Never a dull moment on the farm.

Bumper Crop

Most people would be horrified to gaze out on their lawn and see it looking like this:

Look at all those horrible dandelions! What will the neighbors think? Hurry, buy some chemicals and spray them all over the grass!

At our place, the thinking is entirely different. First, we don’t really have any neighbors…and we certainly don’t care about anyone else’s opinion of our lawn. The bigger issue for us is that our pasture still isn’t fenced, so we haven’t been able to turn the sheep out to graze. And they’ve been BAHHHHHing badly, because they can see all that lush green stuff growing, and they can’t get to it.

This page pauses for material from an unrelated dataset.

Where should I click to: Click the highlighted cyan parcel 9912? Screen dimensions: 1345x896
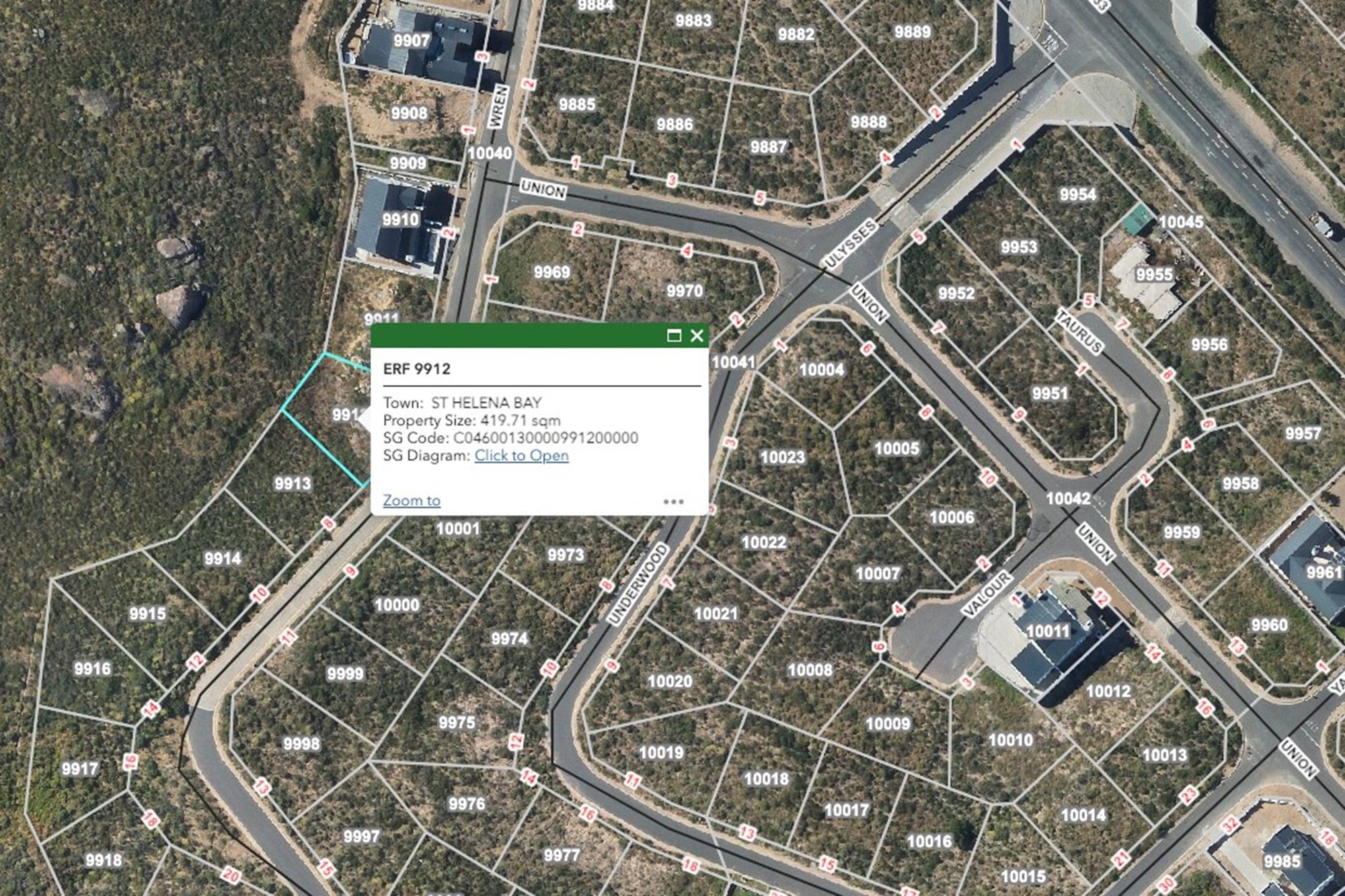coord(326,417)
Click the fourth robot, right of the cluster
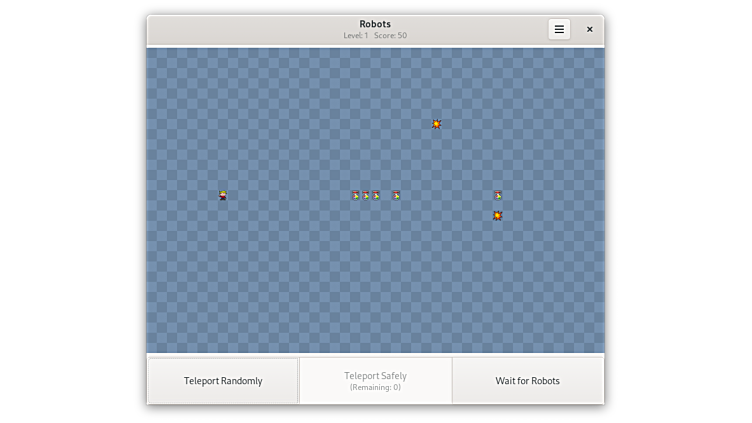Image resolution: width=752 pixels, height=423 pixels. click(x=396, y=195)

What’s the solution? Take the pasture — or lawn — to the sheep. We have a bagging lawn mower, so I’ve been taking breaks from work during the day to go out and cut a bag or two for them. And the more variety (especially clover and dandelions) in the bag, the more the sheep love it. It’s gotten to the point now where as soon as they hear the lawn mower running, they gather to watch me and BAHHHHHH through the gate to their enclosure. (Who says sheep are stupid?) When I bring each treasured bag to the barn, they mob me so badly I’ve almost been knocked flat on my back.

Who needs chemical warfare when you’ve got a flock of hungry Icelandic sheep?